Across all the records, filter for lines with the word "menu" and copy them.

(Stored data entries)
********

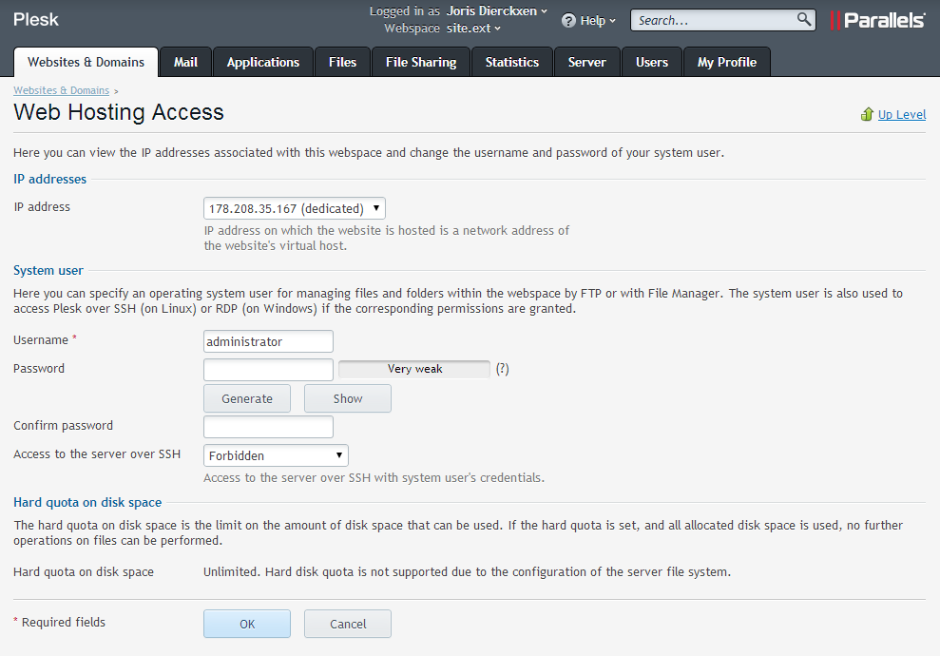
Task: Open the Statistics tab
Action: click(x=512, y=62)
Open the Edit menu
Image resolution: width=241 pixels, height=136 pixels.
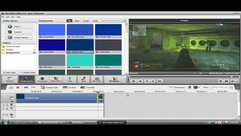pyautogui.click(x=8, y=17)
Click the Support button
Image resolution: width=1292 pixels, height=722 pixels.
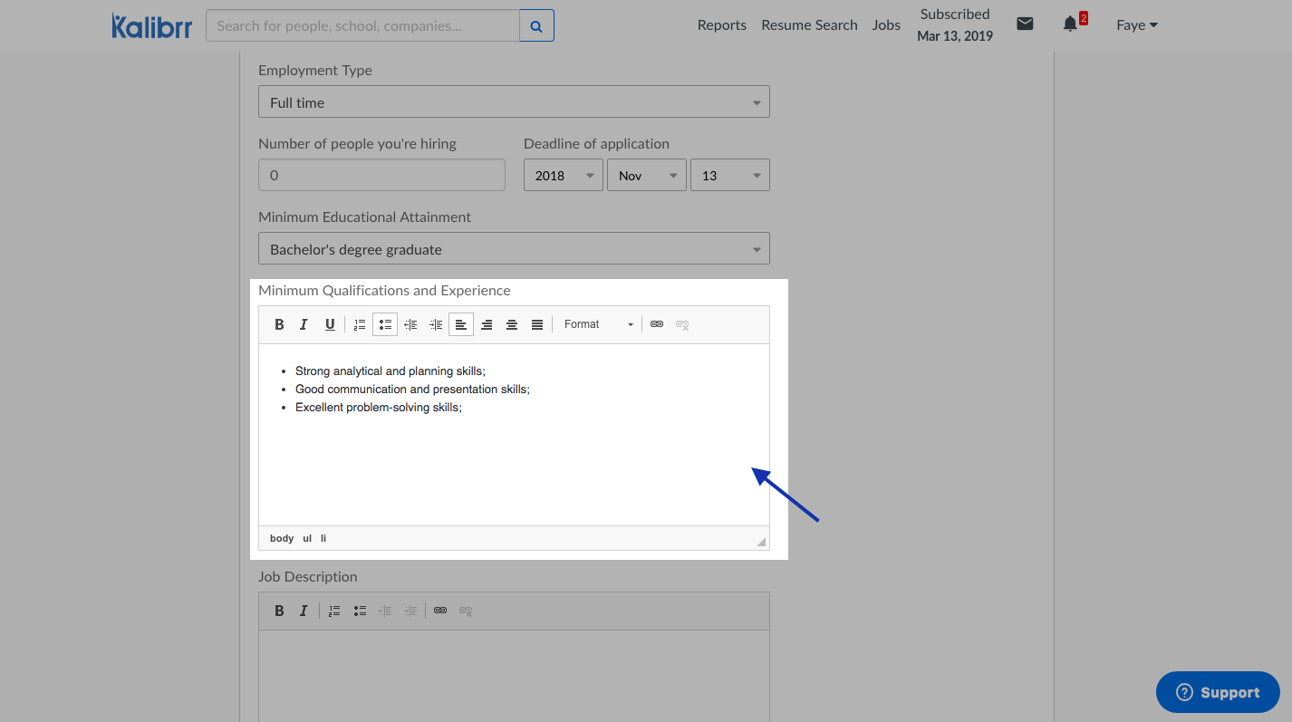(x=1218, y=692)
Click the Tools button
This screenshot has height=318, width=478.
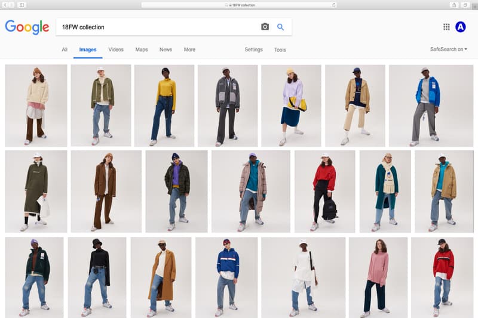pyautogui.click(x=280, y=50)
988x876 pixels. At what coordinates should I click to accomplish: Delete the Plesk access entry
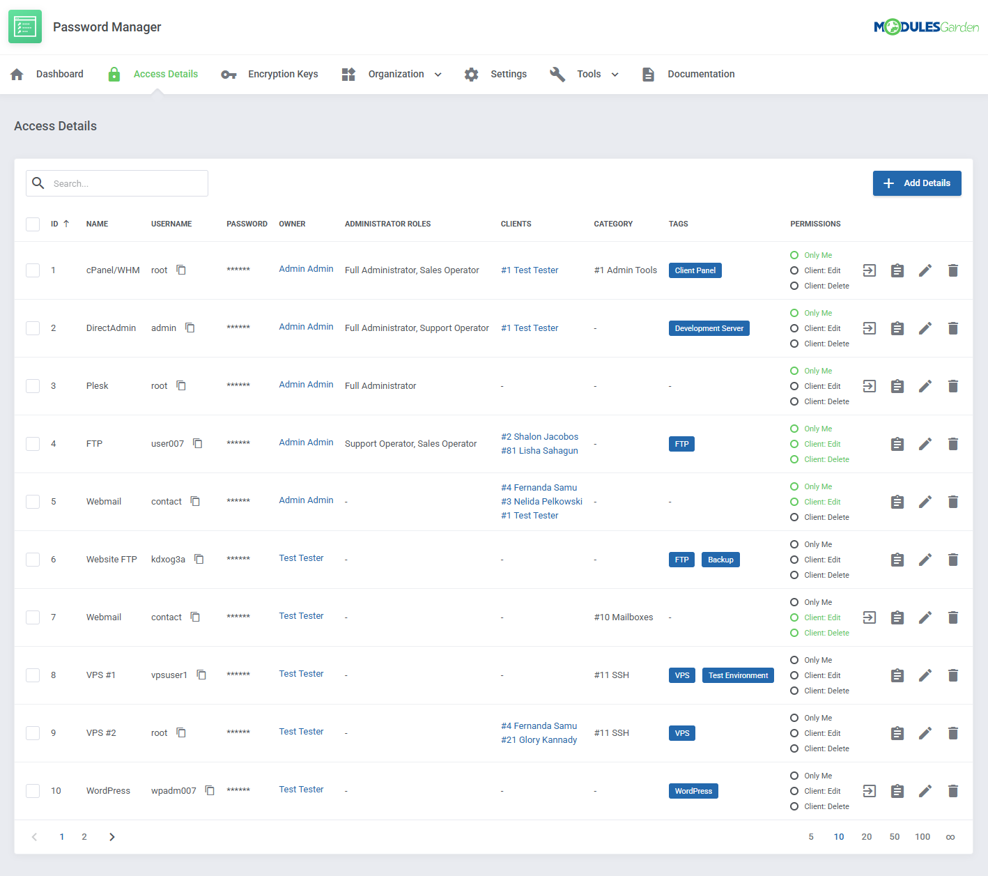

********

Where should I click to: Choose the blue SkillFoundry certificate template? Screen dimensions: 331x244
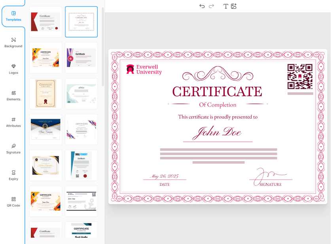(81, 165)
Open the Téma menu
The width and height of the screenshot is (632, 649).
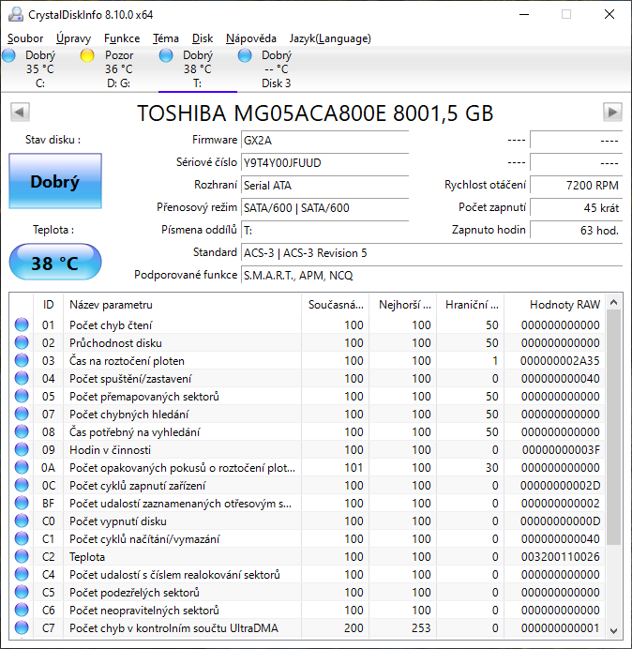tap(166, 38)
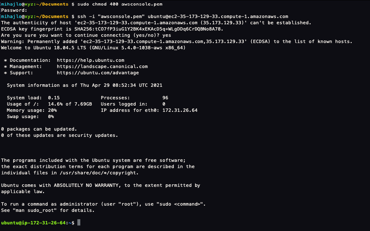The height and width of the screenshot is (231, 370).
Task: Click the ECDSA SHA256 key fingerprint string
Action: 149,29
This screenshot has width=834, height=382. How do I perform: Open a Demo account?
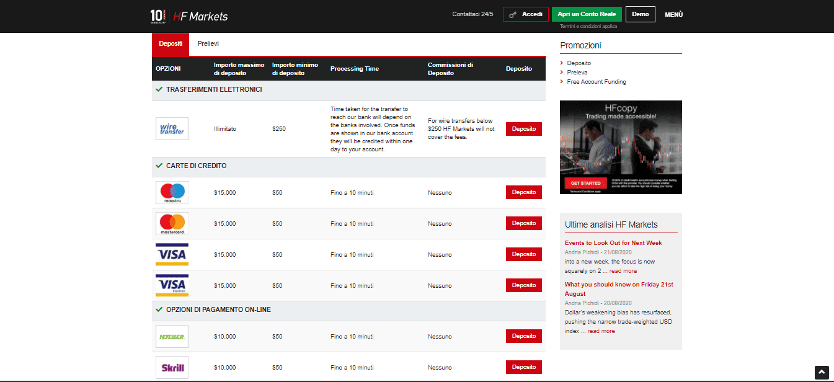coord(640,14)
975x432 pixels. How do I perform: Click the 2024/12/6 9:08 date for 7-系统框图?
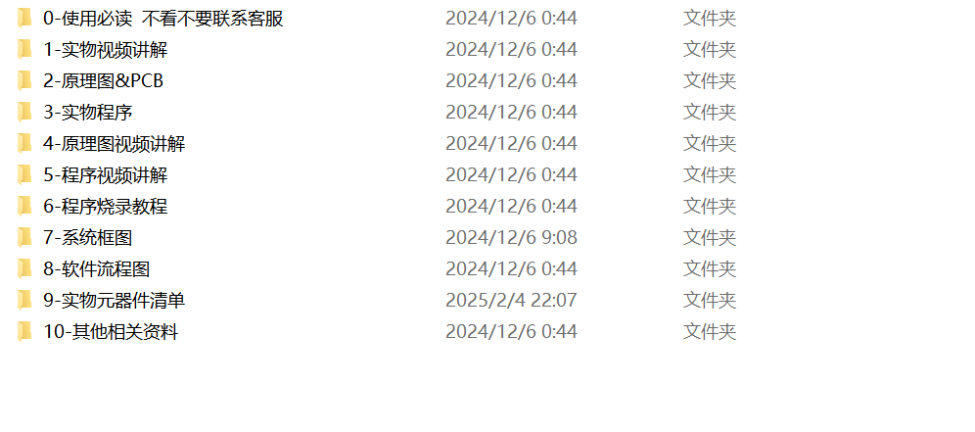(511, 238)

********

▶ **Result**:
Open the Edit menu
Open the Téma menu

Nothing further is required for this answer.